Pas de matières premières d’origine animales, sauf ceux produits naturellement si il sont issus de l’agriculture bio :
   • Produits issus de la ruche (Miel, gelée royale, propolis et cire)
   • Produits lactés (lait, protéines de lait, petit lait, babeurre en poudre)
   • Ovo produits (œuf, poudre et extrait de jaune d’œuf)
   · Lanoline sous condition d’absence de nickel3
Sans parfums ni colorants de synthèse
Exclusion totale des conservateurs de synthèse comme les parabens ou le phénoxyéthanol.
Sans pétrochimie (paraffine, silicone, PEG)
Sans OGM (organismes génétiquement modifiés)
Pas de traitements ionisants
Cosmébio
Origine de Cosmébio
Le label comsébio est un label bio mis en place par des fabricants européens responsables.
S’appuyant sur un cahier des charges qui a été déposé au Ministère de l’Industrie en 2002, la charte Cosmébio offre une transparence quant à la nature des ingrédients et les procédés de fabrication utilisés dans vos produits cosmétique bio

Quelles garanties ?
10 % du total du produit DOIT être BIO
95% du total du produit doit être naturel
95% de ces ingrédients naturels végétales DOIVENT être BIO.
5 % MAXI de produits de synthèse, qui sont encore indisponibles sous forme naturelle actuellement (Ces ingrédients doivent répondre aux exigences d’une liste positive très restrictive excluant PEG, silicones,dérivés pétrochimiques, Paraben, ..)
Les emballages et suremballages doivent être biodégradables ou recyclables
Le pourcentage d’ingrédients naturels et le pourcentage d’ingrédients bio sont clairement indiqués sur tous les packagings des produits certifiés portant les logos BIO.

Les interdits :
pas de tests sur animaux.
Sans parfums ni colorants de synthèse
Exclusion totale des conservateurs de synthèse comme les parabens ou le phénoxyéthanol)
Sans pétrochimie (paraffine, silicone, PEG)
Sans OGM (organismes génétiquement modifiés)
Pas de traitements ionisants
BDIH
Origine du BDIH
BDIH est construit par une fédération de marques pharmaceutiques et d’industries œuvrant dans le domaine de la santé, de la diététique et des produits d’hygiène en Allemagne en 1996.
Un cahier des charges pour la production de produits de beauté naturels est imaginé.

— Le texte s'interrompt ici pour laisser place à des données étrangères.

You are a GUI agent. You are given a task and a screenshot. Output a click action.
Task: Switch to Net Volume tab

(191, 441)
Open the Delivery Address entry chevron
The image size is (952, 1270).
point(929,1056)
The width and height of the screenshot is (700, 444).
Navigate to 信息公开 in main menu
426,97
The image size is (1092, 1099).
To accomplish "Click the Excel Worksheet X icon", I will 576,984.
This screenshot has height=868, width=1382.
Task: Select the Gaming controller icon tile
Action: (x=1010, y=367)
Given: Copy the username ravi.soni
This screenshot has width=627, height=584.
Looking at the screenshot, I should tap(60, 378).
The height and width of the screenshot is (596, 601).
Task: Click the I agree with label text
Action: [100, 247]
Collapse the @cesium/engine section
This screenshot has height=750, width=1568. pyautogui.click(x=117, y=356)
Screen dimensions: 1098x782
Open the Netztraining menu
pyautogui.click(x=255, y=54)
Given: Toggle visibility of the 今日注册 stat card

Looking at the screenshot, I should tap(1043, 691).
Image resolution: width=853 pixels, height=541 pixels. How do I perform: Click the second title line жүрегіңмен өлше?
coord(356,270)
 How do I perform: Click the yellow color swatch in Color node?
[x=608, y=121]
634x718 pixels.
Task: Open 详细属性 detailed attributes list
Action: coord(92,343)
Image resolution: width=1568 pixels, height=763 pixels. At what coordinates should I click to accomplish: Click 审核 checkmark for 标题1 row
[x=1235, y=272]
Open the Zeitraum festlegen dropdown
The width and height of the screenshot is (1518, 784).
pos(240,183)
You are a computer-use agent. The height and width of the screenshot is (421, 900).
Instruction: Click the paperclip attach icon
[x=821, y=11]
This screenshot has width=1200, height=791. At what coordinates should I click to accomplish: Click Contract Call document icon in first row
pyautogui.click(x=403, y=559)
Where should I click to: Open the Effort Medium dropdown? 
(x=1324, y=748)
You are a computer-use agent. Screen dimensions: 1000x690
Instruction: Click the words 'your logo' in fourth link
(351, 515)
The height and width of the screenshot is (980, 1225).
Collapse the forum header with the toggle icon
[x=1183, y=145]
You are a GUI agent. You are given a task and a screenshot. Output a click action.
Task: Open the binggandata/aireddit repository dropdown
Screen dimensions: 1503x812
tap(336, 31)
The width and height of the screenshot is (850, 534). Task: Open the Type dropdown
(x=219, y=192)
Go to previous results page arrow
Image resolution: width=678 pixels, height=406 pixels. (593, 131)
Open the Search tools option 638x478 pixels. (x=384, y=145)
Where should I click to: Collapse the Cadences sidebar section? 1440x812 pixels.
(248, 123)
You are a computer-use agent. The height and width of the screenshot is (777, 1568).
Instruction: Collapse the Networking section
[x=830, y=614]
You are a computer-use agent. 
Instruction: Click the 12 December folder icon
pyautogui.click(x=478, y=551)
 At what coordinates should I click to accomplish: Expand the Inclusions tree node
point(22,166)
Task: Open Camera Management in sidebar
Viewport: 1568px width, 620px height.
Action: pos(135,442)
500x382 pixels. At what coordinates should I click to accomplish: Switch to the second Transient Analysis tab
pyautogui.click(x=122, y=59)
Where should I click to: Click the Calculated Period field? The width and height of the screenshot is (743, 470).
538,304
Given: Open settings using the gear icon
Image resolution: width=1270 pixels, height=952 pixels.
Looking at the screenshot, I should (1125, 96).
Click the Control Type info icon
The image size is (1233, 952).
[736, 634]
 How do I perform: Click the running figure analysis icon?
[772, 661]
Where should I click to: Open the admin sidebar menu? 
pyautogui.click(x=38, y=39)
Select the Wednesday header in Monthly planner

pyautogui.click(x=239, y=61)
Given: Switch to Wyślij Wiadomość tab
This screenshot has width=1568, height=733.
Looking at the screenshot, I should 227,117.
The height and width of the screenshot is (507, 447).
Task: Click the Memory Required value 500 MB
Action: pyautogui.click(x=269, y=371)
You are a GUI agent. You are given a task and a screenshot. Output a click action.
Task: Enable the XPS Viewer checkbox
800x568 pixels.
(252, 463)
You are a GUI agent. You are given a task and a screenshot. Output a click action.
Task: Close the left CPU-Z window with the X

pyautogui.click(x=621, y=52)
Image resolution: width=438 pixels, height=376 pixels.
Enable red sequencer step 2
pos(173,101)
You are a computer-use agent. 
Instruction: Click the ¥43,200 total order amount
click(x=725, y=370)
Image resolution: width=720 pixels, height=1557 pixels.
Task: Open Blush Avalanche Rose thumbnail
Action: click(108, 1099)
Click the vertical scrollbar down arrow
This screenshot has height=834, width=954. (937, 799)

C’est d’après ce cahier des charges que la composition des produits et les méthodes de production sont contrôlées par un organisme indépendant.

Quelles garanties
Cosmétiques formulés à partir de matières premières naturelles, mais pas forcément bio, issues du règne végétal ou minéral.
Bases lavantes et émulsifiants d’origine végétale, obtenues par des techniques dites “douces” (hydrolyse, estérification)
pas de tests sur animaux, mais sur humains et culture de cellules.
Utilisation très restreinte de quelques conservateurs dits "doux" (acide benzoïque, acide sorbique).

Les interdits
Les produits de la pétrochimie
Les colorants ou parfums de synthèse
Les bases lavantes ou émulsifiants éthoxiliés
L’irradiation
Les matières premières génétiquement modifiées (OGM)
Les matières premières d’origine animale, sauf issus de l’animal vivant (ex : lanoline, graisse issue de la laine des moutons)
Le blanc de baleine ou collagène animale

Le concept de liste positive
Le cahier des charges BDIH est construit autour d’une “liste positive” d’ingrédients autorisés. Elle contient 690 composants sur les 20 000 répertoriés dans toute l‘industrie pharmaceutique et alimentaire. Parmi ces composants, certains doivent obligatoirement être bio. Un seul ingrédient non autorisé exclut la certification du produit entier.